İstanbul denilince de akan sular dururdu Nusret Özcan için. "Ben İstanbul'la zehirliyim, mecbur kalmadıkça sur dışına bile çıkmıyorum" diyecek kadar çok severdi bu şehri. 'Ama'sız, bir aşktı İstanbul'a duyduğu. Belki de bu yüzden Sokak Sesleri kitabının 'Cümle Kapısı'nı şu cümlelerle aralamıştı: "Rabbim beni çok sevmiş olmalı ki; Türkiye'nin İstanbul'unda, İstanbul'un da Eyüb'ünde halketmiş. Bir masal zenginliğinde geçtiğine inandığım çocukluğumun İstanbul ve Eyüb'ü artık çok değişti. Bu değişmeyle birlikte bize o masal zenginliğini yaşatan birçok şey de hayatımızdan çıktı gitti." İşte o güzelliklerin unutulup gitmemesi için kaleme almıştı Sokak Sesleri'ni.
Gençlik yıllarında çok da başarılı olduğu tiyatrodan ise bilinçli olarak uzak durmuş Nusret Özcan. Tiyatroyla ilgili sohbet ettiğimiz bir gün tiyatroya başladığı yıllarda o dönem çok popüler olan Devekuşu Kabare tiyatrosundan bile teklif aldığını ancak reddettiğini söylemişti.

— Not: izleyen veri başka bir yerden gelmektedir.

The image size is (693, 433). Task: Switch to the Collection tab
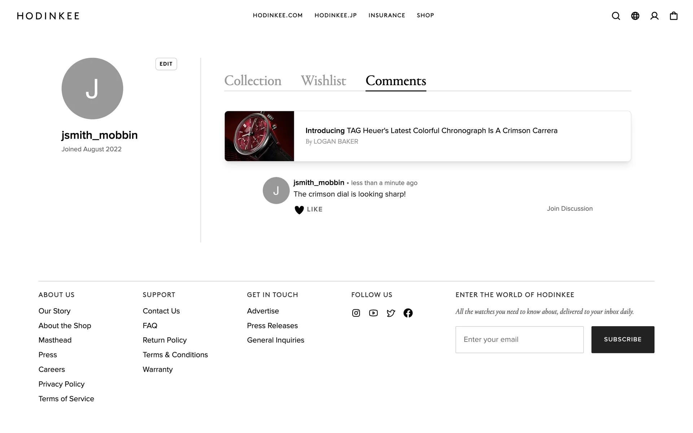point(253,81)
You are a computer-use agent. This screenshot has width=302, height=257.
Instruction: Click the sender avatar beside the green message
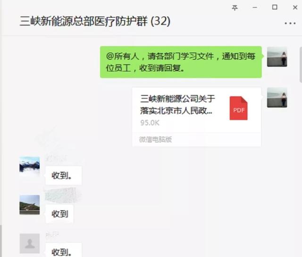click(277, 57)
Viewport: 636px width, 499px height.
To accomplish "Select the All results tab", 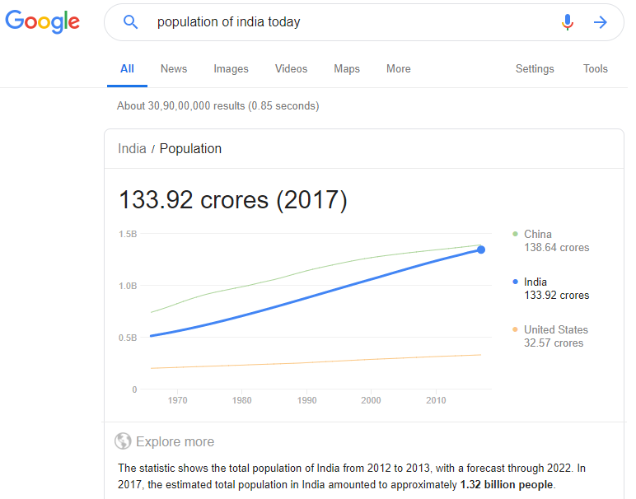I will coord(127,69).
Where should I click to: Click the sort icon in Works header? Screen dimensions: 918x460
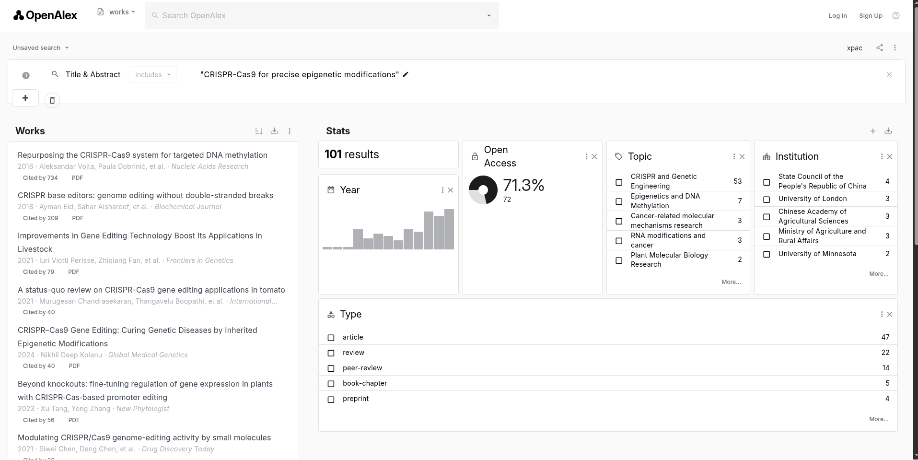coord(258,131)
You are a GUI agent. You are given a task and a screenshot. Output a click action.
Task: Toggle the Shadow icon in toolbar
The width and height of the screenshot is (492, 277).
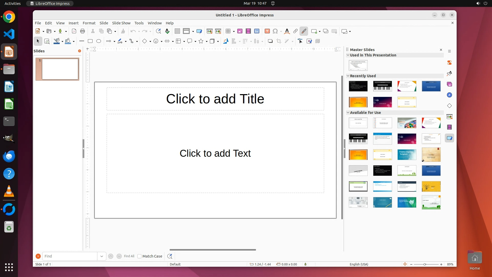tap(270, 41)
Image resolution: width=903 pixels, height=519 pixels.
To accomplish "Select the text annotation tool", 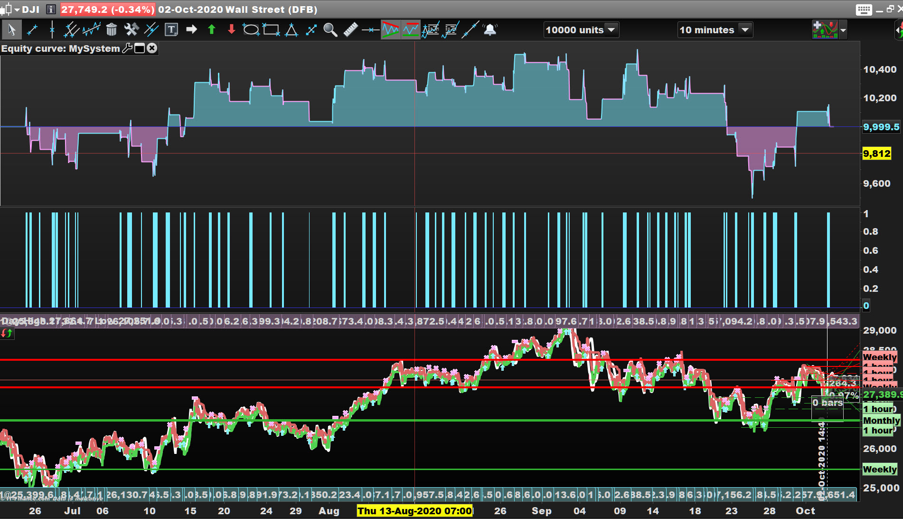I will click(x=171, y=30).
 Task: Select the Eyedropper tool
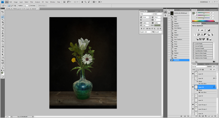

Neden diye sorduğumda ise oyunculuk yaparken, bir karakteri ortaya çıkarırken yaşanan 'yaratma' duygusunun insani itikadî açıdan çok tehlikeli noktalara götürebileceğini, bundan endişe duyduğu için tiyatroyu bıraktığını anlatmıştı.
Nusret Özcan muhabbet ehliydi, zoru derdi aşktı, muhabbetti... Şairdi, şair gönlüyle hep aşkı anlattı... İşini aşkla yapan, aşkla gülüp aşkla ağlayan nur yüzlü bir güzel insandı. Onun sevdiklerine ettiği duayı ben de onun için tekrarlıyorum; Allah onu cennetine hapsetsin...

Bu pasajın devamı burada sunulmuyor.